WHAT IS REQUIRED ▸ Identify every line in the items below that contains the word "Point" and copy each of those lines in full.

** begin INPUT ROWS **

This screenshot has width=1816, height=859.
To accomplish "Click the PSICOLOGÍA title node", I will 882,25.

** end INPUT ROWS **
** begin INPUT ROWS **

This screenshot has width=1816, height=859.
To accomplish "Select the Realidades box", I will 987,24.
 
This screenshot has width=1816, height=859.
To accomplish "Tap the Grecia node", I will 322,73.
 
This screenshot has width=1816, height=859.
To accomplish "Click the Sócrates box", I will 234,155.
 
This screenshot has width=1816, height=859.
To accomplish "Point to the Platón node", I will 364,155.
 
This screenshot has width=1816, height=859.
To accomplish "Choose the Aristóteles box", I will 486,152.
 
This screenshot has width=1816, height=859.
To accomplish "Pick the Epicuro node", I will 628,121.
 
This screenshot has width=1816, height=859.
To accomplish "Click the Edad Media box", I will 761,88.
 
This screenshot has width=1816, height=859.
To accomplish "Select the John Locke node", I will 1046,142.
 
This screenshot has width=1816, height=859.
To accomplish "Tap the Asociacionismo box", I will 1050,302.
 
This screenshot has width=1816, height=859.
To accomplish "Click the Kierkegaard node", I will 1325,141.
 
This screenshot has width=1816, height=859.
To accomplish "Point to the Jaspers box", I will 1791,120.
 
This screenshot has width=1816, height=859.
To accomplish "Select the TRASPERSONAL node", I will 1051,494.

** end INPUT ROWS **

TASK SOLUTION ▸
To accomplish "Point to the Platón node", I will 364,155.
To accomplish "Point to the Jaspers box", I will 1791,120.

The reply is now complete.